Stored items
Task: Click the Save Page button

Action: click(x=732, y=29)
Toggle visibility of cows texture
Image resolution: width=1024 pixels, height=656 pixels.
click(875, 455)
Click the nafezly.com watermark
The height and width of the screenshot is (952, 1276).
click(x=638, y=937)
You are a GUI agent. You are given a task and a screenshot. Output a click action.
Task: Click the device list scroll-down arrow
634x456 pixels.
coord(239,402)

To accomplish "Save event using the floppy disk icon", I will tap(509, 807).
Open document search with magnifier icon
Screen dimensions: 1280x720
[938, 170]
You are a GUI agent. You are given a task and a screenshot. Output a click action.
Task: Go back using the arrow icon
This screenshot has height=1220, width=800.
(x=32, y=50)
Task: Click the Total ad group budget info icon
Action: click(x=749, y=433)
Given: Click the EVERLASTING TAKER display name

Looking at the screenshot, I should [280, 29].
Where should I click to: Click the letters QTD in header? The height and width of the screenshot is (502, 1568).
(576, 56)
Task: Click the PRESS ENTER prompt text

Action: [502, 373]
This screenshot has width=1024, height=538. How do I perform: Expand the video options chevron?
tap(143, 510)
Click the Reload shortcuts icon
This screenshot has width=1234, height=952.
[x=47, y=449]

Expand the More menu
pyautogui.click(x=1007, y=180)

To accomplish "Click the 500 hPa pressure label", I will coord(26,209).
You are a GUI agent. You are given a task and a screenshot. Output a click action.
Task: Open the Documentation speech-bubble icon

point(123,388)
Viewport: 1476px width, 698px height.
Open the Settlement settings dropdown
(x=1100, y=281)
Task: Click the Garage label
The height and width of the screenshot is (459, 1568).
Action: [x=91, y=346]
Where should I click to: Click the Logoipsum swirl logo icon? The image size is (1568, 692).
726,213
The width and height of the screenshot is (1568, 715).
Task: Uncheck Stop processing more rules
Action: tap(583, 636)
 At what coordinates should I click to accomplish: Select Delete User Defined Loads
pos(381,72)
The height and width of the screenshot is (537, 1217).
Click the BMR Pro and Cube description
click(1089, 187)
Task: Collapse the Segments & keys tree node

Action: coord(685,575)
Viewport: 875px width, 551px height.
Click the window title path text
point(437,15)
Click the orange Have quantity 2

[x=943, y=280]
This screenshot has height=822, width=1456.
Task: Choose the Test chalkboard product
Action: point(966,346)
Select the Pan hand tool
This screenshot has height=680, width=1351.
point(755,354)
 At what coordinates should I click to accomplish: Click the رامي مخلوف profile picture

EXERCISE GOAL
Restate the records above word for word.

ANSWER SECTION
Task: Click the Save Page button

Action: click(x=732, y=29)
Toggle visibility of cows texture
Image resolution: width=1024 pixels, height=656 pixels.
click(875, 455)
Click the nafezly.com watermark
The height and width of the screenshot is (952, 1276).
click(x=638, y=937)
You are a GUI agent. You are given a task and a screenshot. Output a click action.
Task: Click the device list scroll-down arrow
634x456 pixels.
coord(239,402)

To accomplish "Save event using the floppy disk icon", I will tap(509, 807).
Open document search with magnifier icon
Screen dimensions: 1280x720
[938, 170]
You are a GUI agent. You are given a task and a screenshot. Output a click action.
Task: Go back using the arrow icon
This screenshot has height=1220, width=800.
(x=32, y=50)
Task: Click the Total ad group budget info icon
Action: click(x=749, y=433)
Given: Click the EVERLASTING TAKER display name

Looking at the screenshot, I should [280, 29].
Where should I click to: Click the letters QTD in header? The height and width of the screenshot is (502, 1568).
(576, 56)
Task: Click the PRESS ENTER prompt text

Action: [502, 373]
This screenshot has width=1024, height=538. How do I perform: Expand the video options chevron?
tap(143, 510)
Click the Reload shortcuts icon
This screenshot has width=1234, height=952.
[x=47, y=449]

Expand the More menu
pyautogui.click(x=1007, y=180)

To accomplish "Click the 500 hPa pressure label", I will coord(26,209).
You are a GUI agent. You are given a task and a screenshot. Output a click action.
Task: Open the Documentation speech-bubble icon

point(123,388)
Viewport: 1476px width, 698px height.
Open the Settlement settings dropdown
(x=1100, y=281)
Task: Click the Garage label
The height and width of the screenshot is (459, 1568).
Action: [x=91, y=346]
Where should I click to: Click the Logoipsum swirl logo icon? The image size is (1568, 692).
726,213
The width and height of the screenshot is (1568, 715).
Task: Uncheck Stop processing more rules
Action: tap(583, 636)
 At what coordinates should I click to accomplish: Select Delete User Defined Loads
pos(381,72)
The height and width of the screenshot is (537, 1217).
Click the BMR Pro and Cube description
click(1089, 187)
Task: Collapse the Segments & keys tree node

Action: coord(685,575)
Viewport: 875px width, 551px height.
Click the window title path text
point(437,15)
Click the orange Have quantity 2

[x=943, y=280]
This screenshot has height=822, width=1456.
Task: Choose the Test chalkboard product
Action: point(966,346)
Select the Pan hand tool
This screenshot has height=680, width=1351.
point(755,354)
 At what coordinates should I click to accomplish: Click the رامي مخلوف profile picture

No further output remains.